O impulso dado pela fotografia à disseminação de imagens de negros no país foi estrondoso. Tanto pela demanda crescente de retratos individuais e familiares como pela própria presença donegro em flagrantes captados na guerra. Embora o negro americano estivesse proibido de servir nas Forças Armadas desde 1772, os libertos e emancipados podiam ocupar funções não militares para auxiliar as tropas no esforço de guerra — eram ferreiros, coveiros, serviçais de várias modalidades.

Foi em julho de 1861 que Abraham Lincoln reverteu essa política, ao permitir a formação das primeiras unidades negras a serviço da União. Ao todo, perto de 186 mil negros serviram nas unidades segregadas, cuja existência se repetiu nas duas Guerras Mundiais. A segregação militar só foi abolida por decreto presidencial de Harry Truman em 1948.

Uma das figuras mais visionárias reveladas pela Guerra Civil foi o cirurgião Reed Brockway Bontecou, que atravessou o conflito atuando como dublê de fotógrafo clínico. Armado de uma câmera, foi quem talvez mais perto chegou da realidade cotidiana do conflito, quem produziu a evidência visual mais consistente da brutalidade com que a guerra afetou o indivíduo, não o coletivo.
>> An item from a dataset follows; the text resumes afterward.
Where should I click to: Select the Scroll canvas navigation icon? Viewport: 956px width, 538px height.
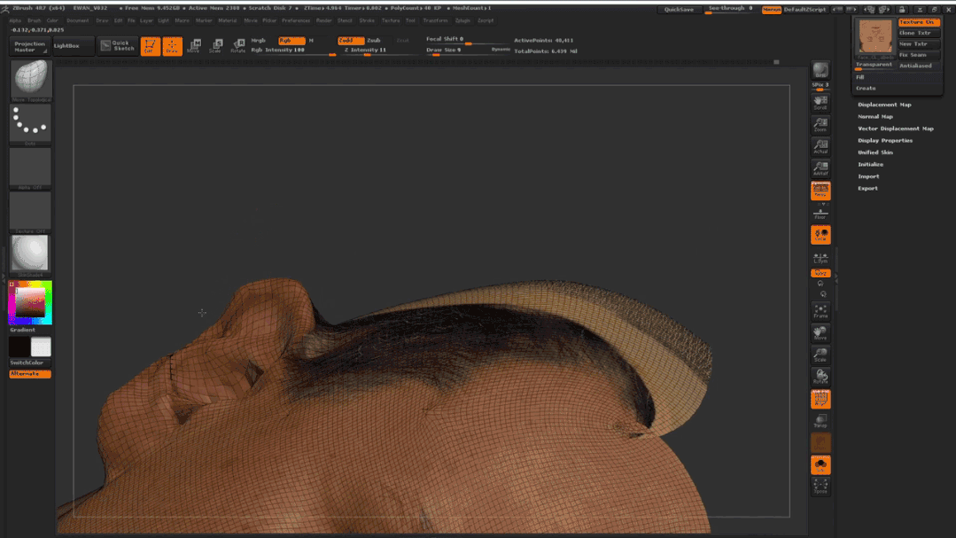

Durante três anos Bontecou empreendeu em torno de seiscentas visitas a pacientes em hospitais de campanha. Por catorze meses seguidos, fotografou meticulosamente, de vários ângulos, cada amputação, mutilação, ferimento a bala, perfuração no corpo, desidratação.

Registrou cada caso com nome, data, acompanhado de uma ficha clínica que apontava o tratamento dispensado. No final, deixou para a história da medicina uma documentação valiosíssima e pioneira de imagens com méritos tanto artísticos quanto científicos.

Diz-se que a Guerra Civil é a Ilíada de Homero dos americanos.

Foi travada não por soldados profissionais, mas por cerca de 3 milhões de cidadãos voluntários. Nela irmãos lutaram contra irmãos, pais contra filhos, amigo contra amigo, com cada lado tentando proteger sua terra. Os estudos mais atualizados de historiadores e demógrafos estimam em 750 mil o número de mortes resultante do conflito. Se fosse hoje, levando-se em conta o aumento da população do país, uma guerra de dimensões comparáveis custaria a vida de 7,5 milhões de americanos.Ainda assim, passados 150 anos desde que Lincoln proferiu seu histórico discurso de Gettysburg anunciando “o renascer da liberdade”, igualdade racial e coesão nacional continuam em pauta.